Task requirements:
a – In the reflection on confronting an ex-wife, reproduce word for word the passage starting with "The Lord is" and going on through "drivel they were.".
b – According to the reflection on confronting an ex-wife, about how long did it take before the ex-spouse acknowledged the lies spoken that Sunday afternoon?

Text section:
The Lord is pleased with good people, but condemns those who plan evil.
Wickedness does not give security, but righteous people stand firm.
-Proverbs 12:2-3, GNT
Maybe.
I remember confronting my ex-wife one Sunday afternoon following church. It was an encounter that is forever burned into my memory. Vividly, I remember how she looked completely different than the woman who left me months prior and how she had removed her wedding ring against my explicit request, which was probably the most honest thing in that whole encounter. This was the confrontation no pastor had offered to do on my behalf. And in retrospect, I see this lack of pastoral support as a gift. I was able to confront directly and watch as the lies were exposed for the hollow, wicked drivel they were.
Back to my possible regret.
I wish I had fortified myself for the inevitable lies. The evidence I had was damning. She had taken out her chosen birth control from our residence while I had been out of state interviewing for a job. It was the sort of birth control only used for heterosexual intercourse. And we were not having sex, of course. Plus, I had just learned the name of the Other Man with whom she had hidden months of extensive contact until that point. Other pieces of evidence existed as well.
It was obvious…
But I still hoped I was wrong.
I did not want to believe my wife had been involved with another man even while we were going to crisis marriage therapy sessions, and I certainly did not want to think she was having sex with him. My hope was that it was “only” an emotional affair. It was a ridiculous hope considering the evidence; nevertheless, I hoped and other people–including a pastor–reinforced this false hope as well.
This false hope left me vulnerable to further emotional/spiritual abuse.
It neither served me nor my (now) ex-wife.
In a redo, I would have told her I knew about the Other Man. And I knew that she had been cheating on me for a long time. When she chose to lie in response, I would have told her firmly that I know she was lying. Furthermore, I would have told her that her lies would be exposed to the people involved in “helping” our marriage as they deserved to know the truth as well.
I did not do that.
While I did not completely cave, I did give into avoiding the subject of the OM and the adultery in false reconciliation attempts later running up to the divorce. It took around three months before my (now) ex-spouse acknowledged her lies spoken that Sunday afternoon. But I am thankful–even though it hurt a great deal–that I know the truth beyond a doubt.

Source material:
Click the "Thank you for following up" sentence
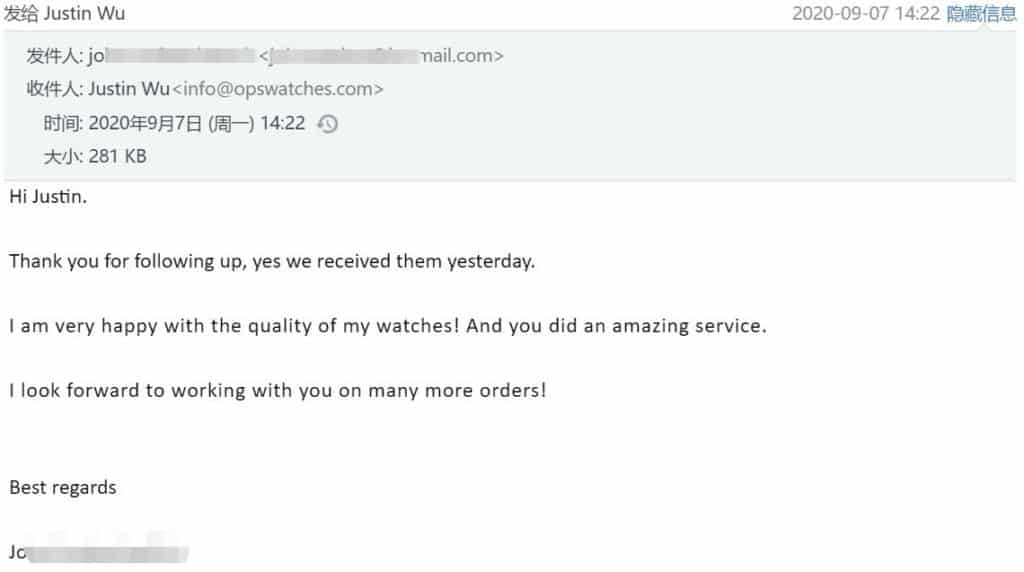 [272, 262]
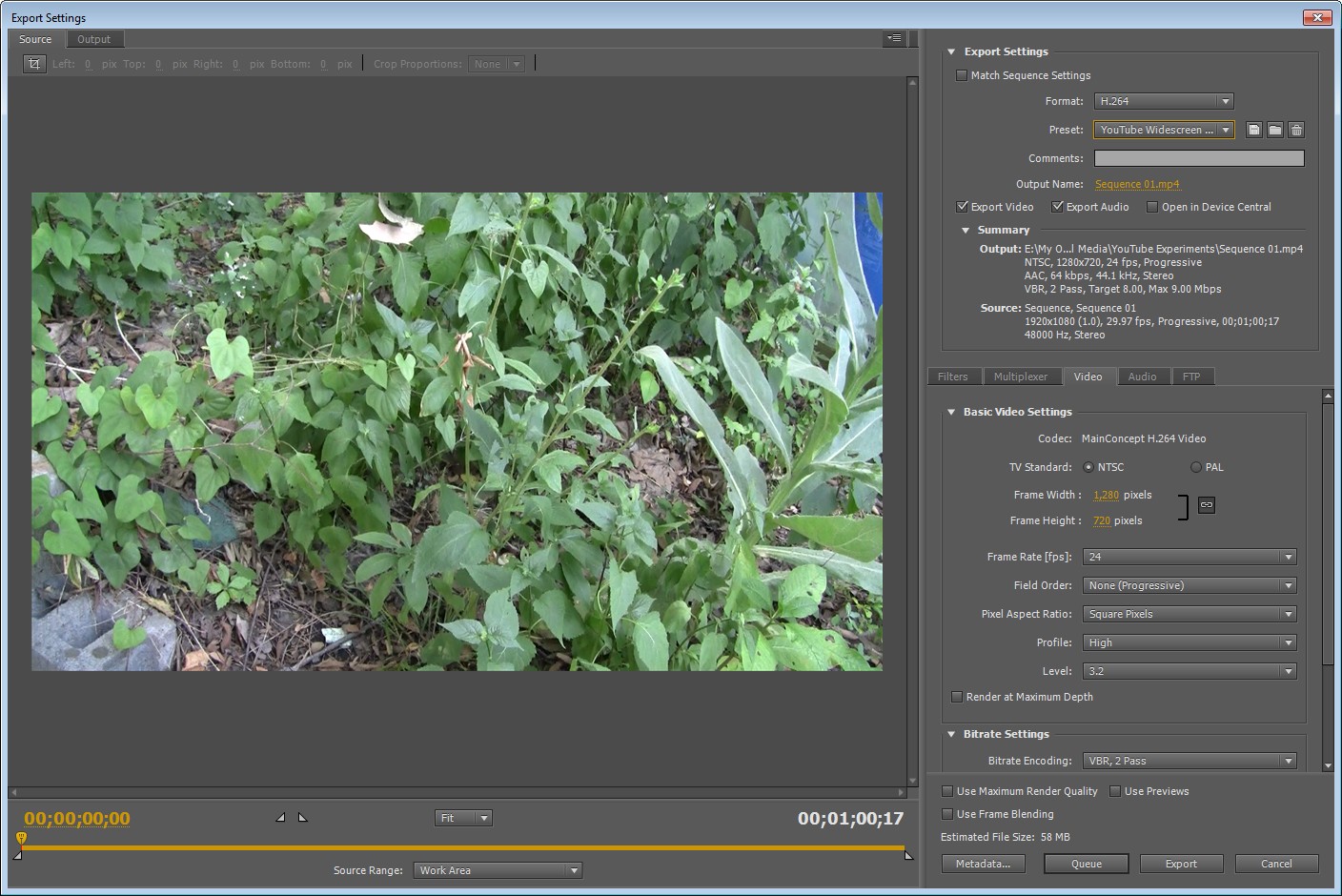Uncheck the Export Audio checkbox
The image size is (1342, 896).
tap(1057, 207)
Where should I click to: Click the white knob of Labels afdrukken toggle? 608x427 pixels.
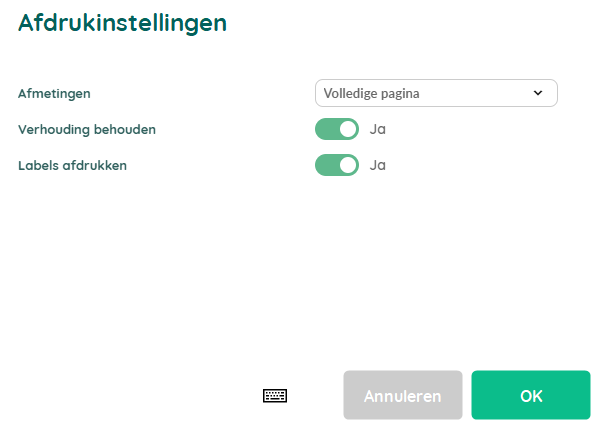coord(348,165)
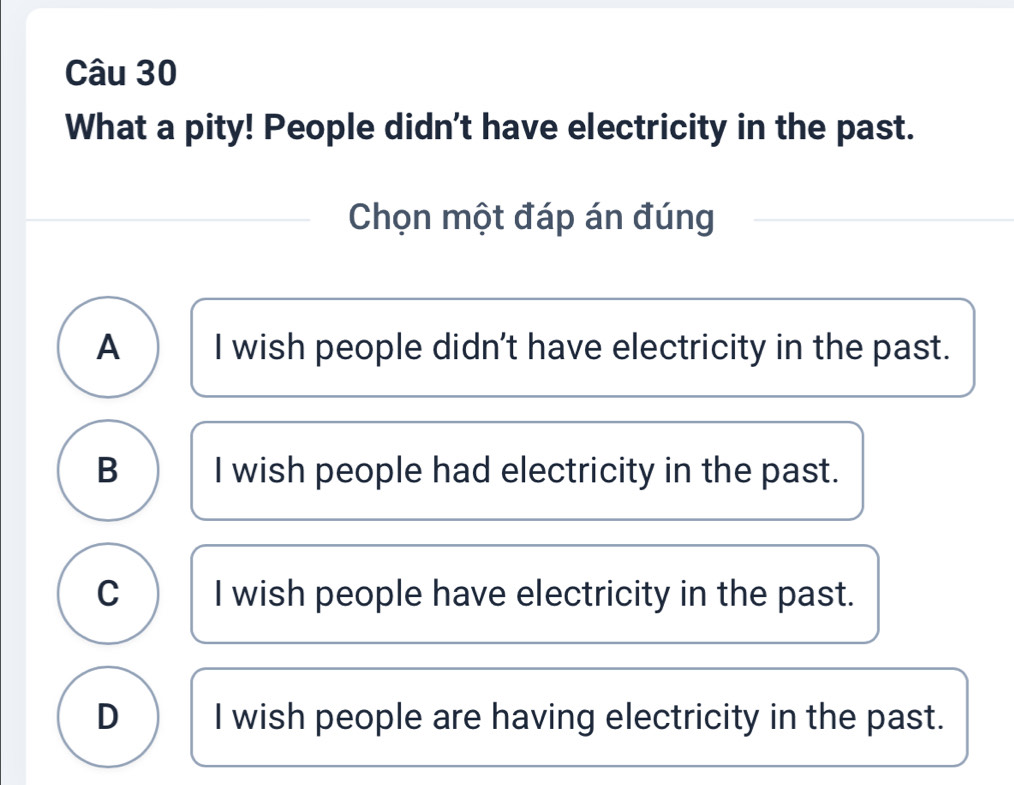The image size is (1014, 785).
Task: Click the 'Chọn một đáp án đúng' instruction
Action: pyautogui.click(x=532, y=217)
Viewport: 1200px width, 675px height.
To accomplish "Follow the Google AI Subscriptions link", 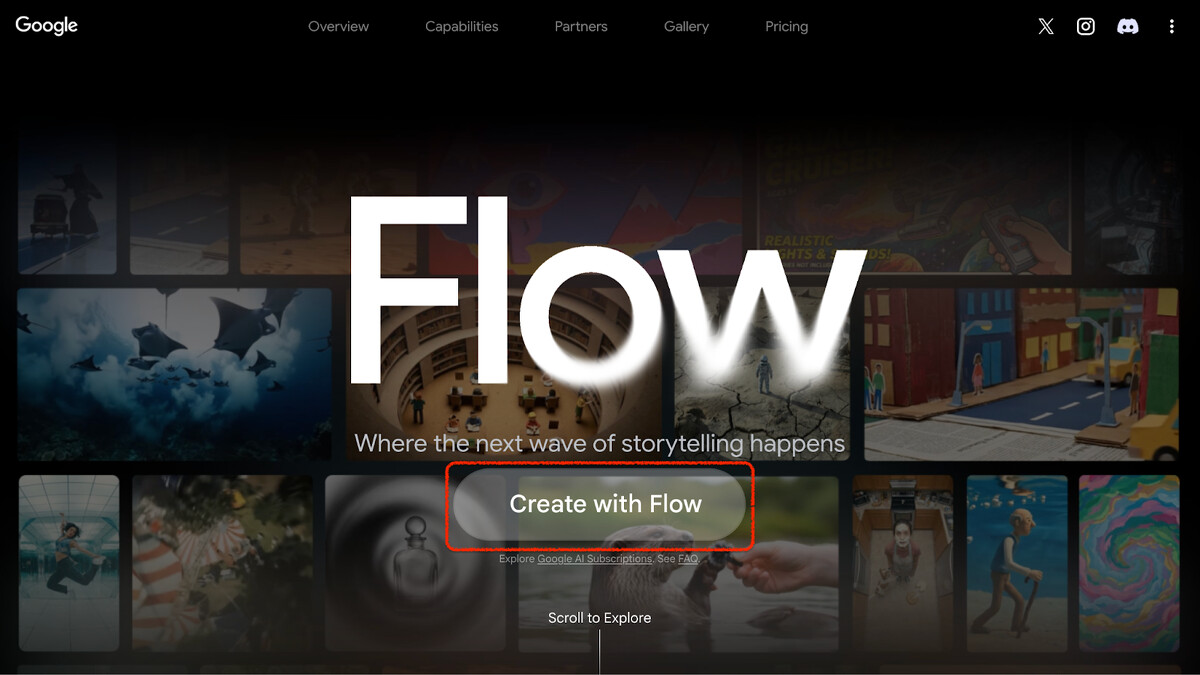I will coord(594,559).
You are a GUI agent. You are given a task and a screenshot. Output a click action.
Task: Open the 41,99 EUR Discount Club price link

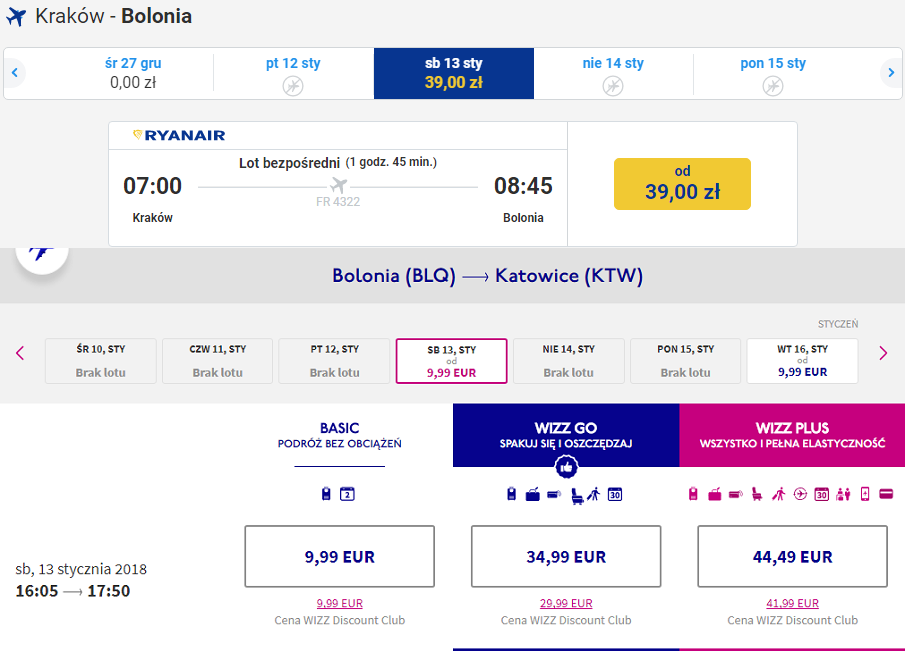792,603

==

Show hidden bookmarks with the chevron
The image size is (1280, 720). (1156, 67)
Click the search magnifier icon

Exercise responses:
a –
The Lord is pleased with good people, but condemns those who plan evil.
Wickedness does not give security, but righteous people stand firm.
-Proverbs 12:2-3, GNT
Maybe.
I remember confronting my ex-wife one Sunday afternoon following church. It was an encounter that is forever burned into my memory. Vividly, I remember how she looked completely different than the woman who left me months prior and how she had removed her wedding ring against my explicit request, which was probably the most honest thing in that whole encounter. This was the confrontation no pastor had offered to do on my behalf. And in retrospect, I see this lack of pastoral support as a gift. I was able to confront directly and watch as the lies were exposed for the hollow, wicked drivel they were.

b – Around three months.